Re: quotearg improvements [was: filenames in error messages]

From: Eric Blake
Subject: Re: quotearg improvements [was: filenames in error messages]
Date: Wed, 13 Feb 2008 18:12:50 -0700
According to Karl Berry on 2/13/2008 5:45 PM:
|     the "c" quoting style now outputs "\"?\"\"?/\""
|     ("?""?/") rather than "\"?\\?/\"" ("?\?/"),
| Sorry, I'm not following this.  What's the original filename?

Consider the original filename of `dir??/file'.  Before my patch, the
c_quoting_style converted it to `"dir?\?/file"', since `??/' is a trigraph
for `\', but that is not a valid C string.  Right now, the output is
`"dir?""?/file"', i.e. two concatenated C strings, so that a C parser
would unambiguously recognize the quoted output, even if it is parsing

|     this assumes that C string concatenation is acceptable in that style
| Then we'll have to say that.  I did not imagine that it would be
| necessary.  Indeed, it seems problematic to me, it means a parsing
| program has to recognize whether the character after the first string
| constant is another string constant or (I guess) a :.  That seems like
| nontrivial complexity to be adding.

Maybe it's worth another flag to the quotearg module, default off means
output trigraphs without worrying about extra quoting (since trigraphs
default to off in gcc), but when enabled, output concatenated C strings if
the output would otherwise be a trigraph.

|     #include "quotearg.h"
|     ...
|     set_quoting_style (NULL, c_maybe_quoting_style);
|     quotearg_colon (string);
| Excellent.
| Can we add something to the .texi about this?
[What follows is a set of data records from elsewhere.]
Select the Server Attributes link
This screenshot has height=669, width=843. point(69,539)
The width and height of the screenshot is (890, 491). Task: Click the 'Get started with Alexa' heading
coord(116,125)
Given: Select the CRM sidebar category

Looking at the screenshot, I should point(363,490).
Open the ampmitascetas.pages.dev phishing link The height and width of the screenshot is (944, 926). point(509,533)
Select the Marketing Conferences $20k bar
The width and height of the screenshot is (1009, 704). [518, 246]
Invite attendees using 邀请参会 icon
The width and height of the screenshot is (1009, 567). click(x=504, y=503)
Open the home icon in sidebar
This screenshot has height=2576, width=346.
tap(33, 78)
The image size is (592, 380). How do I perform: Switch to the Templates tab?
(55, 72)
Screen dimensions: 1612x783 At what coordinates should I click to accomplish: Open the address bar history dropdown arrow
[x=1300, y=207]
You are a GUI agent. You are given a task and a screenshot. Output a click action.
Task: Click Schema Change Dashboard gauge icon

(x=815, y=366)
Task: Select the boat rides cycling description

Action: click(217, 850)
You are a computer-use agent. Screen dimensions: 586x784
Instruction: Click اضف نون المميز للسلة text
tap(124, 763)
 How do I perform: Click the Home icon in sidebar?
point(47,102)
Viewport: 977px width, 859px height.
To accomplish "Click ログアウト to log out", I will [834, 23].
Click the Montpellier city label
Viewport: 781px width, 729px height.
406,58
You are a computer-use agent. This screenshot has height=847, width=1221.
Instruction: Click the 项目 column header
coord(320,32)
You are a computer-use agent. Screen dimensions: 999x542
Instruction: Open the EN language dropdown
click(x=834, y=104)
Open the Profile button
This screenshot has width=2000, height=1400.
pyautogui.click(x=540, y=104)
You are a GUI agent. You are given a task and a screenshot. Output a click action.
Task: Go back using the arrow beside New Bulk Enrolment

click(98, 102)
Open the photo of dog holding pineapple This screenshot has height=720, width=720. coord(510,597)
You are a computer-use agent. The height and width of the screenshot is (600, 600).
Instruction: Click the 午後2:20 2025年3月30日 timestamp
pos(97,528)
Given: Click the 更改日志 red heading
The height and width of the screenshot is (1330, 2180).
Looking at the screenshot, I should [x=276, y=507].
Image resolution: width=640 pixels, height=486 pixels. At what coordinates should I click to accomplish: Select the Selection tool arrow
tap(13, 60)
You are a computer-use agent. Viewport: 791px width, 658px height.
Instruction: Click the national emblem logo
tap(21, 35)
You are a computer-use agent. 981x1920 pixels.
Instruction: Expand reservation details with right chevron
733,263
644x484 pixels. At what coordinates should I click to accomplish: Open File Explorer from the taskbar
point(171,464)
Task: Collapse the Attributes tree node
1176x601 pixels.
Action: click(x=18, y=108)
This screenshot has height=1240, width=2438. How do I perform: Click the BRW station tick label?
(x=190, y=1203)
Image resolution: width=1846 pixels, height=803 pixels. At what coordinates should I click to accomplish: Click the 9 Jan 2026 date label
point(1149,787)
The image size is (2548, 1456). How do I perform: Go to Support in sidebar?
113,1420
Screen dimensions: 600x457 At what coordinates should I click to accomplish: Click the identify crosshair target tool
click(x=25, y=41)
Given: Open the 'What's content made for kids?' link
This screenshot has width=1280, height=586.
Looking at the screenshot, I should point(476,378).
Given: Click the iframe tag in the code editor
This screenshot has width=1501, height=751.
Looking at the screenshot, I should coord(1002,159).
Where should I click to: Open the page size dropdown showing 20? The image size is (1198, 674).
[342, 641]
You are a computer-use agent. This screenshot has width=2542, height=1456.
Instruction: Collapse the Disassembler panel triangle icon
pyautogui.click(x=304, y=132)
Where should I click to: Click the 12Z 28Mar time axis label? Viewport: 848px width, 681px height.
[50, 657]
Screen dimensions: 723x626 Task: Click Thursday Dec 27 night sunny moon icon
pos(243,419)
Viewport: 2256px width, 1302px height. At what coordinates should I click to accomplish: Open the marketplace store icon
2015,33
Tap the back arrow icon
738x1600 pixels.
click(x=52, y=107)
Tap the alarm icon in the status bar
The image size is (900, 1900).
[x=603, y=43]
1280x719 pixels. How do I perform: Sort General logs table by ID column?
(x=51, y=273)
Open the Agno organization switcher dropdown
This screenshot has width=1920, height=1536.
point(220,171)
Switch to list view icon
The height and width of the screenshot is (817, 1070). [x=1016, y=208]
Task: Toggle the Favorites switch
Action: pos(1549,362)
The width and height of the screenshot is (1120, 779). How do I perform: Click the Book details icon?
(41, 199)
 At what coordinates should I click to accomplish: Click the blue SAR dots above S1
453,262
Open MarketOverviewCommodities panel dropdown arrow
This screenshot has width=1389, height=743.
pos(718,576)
I'll try to spend some time on this.

| Meanwhile, I had sent a proposed simple change to rms for standards.texi
| about this.  No problem with the principle, but he wants to specify the
| exact list of troublesome characters and one escape to use for each, not
| just say "like C string constants".
| I suppose we could always use \OOO, but somehow using \n and the like
| seems like it would be much more readable.  So it'll take me a little
| time to work up that list.  And I'm not sure what effect this new
| wrinkle will have on your code, sorry.

For C strings, the code already outputs \a, \b, \f, \n, \r, \t, \v, \\,
\"; and for all other non-printable characters, a 3-digit \nnn octal
(except for NUL, which is abbreviated to \0 if the next character output
is not a digit, but never a 2-digit octal).  But now you've made me worry
whether we should also quote shell characters.  For example, should it be:

program:question mark?:line: message
program:"question mark?":line: message

since both ' ' and '?' are special to the shell, but not to C strings?